◆ **Extract to read**:
* * * * *

Few studies have assessed the relationships between IL-6 or CRP SNPs and PCa risk. A large Swedish case–control study found no association between any of six IL-6 tagSNPs and PCa risk, although a non-significant association with increasing PCa risk (OR = 1.18; 95% CI = 0.91–1.52) was observed for the CC genotype of rs1800795, consistent with the results of this work [36]. In a small study of 95 PCa patients, the C allele at rs1800795 was associated with aggressiveness and recurrence of PCa [37]. For CRP, results from the Rotterdam Study suggest that common variation within the CRP gene is not associated with PCa risk [12], consistent with our results.

This study also suggests that there is no clear relationship between circulating concentrations of CRP or IL-6 and PCa risk, consistent with prospective data on CRP from the Rotterdam Study [12] and the CLUE II Study [13]. Ours is the first study to evaluate the association between circulating IL-6 and PCa risk, and no association was observed.

Since the present analysis considers the potential effects of both genotypes and blood concentrations of CRP and IL-6, it provides a comprehensive picture of the relationships between PCa and these inflammatory markers. The use of pre-diagnostic measures of circulating biomarkers in a prospective study design minimizes the potential for reverse causality, and selection of tagSNPs insures that all common variation (MAF ≥5%) in the CRP gene region is tested. The complete ascertainment of PCa cases in this cohort reduces the potential for selection bias.

* * * * *

◆ **Supplied data**:
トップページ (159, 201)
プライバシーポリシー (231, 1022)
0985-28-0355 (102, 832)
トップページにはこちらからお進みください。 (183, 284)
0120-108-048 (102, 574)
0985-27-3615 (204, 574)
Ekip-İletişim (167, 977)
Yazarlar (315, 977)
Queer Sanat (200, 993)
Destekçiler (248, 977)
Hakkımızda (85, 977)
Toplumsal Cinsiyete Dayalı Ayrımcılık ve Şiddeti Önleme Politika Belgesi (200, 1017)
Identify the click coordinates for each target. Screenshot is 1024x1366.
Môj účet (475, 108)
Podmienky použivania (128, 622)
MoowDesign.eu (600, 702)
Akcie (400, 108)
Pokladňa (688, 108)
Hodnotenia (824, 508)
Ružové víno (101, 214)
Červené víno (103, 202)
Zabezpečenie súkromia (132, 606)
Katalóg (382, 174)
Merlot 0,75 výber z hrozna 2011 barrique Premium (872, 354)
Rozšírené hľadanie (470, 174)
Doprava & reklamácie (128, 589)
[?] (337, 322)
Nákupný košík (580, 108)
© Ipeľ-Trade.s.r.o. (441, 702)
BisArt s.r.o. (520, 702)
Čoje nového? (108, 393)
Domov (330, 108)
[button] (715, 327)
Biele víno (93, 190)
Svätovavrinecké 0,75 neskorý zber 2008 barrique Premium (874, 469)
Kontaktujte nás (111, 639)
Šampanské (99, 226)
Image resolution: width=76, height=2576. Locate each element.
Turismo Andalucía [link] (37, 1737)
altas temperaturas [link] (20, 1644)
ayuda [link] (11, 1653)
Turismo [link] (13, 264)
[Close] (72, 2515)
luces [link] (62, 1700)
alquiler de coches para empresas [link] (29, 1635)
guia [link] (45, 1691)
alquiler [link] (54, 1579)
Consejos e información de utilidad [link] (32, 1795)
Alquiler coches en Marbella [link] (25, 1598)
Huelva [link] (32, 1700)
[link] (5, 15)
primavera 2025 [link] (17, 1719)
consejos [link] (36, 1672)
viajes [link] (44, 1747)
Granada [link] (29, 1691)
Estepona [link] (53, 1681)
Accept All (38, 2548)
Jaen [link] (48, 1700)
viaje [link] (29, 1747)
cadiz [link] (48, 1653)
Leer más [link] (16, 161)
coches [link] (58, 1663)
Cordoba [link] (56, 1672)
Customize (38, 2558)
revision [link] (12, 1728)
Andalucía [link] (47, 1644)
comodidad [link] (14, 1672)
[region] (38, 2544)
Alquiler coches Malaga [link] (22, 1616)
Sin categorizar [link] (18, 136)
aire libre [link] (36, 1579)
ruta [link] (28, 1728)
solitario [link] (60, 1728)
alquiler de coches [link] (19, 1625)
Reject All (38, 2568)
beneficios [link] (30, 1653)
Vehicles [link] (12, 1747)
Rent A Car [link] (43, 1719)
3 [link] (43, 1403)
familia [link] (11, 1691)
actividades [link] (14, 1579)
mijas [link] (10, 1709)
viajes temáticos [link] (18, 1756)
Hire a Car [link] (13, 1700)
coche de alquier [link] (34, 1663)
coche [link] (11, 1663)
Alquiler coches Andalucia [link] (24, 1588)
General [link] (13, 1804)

* * * * *

◆ **What is needed**:
In the text on IL-6, CRP and PCa risk, what was the C allele at rs1800795 linked to in the small study of 95 PCa patients?

◆ **Result for this exercise**:
Aggressiveness and recurrence of PCa.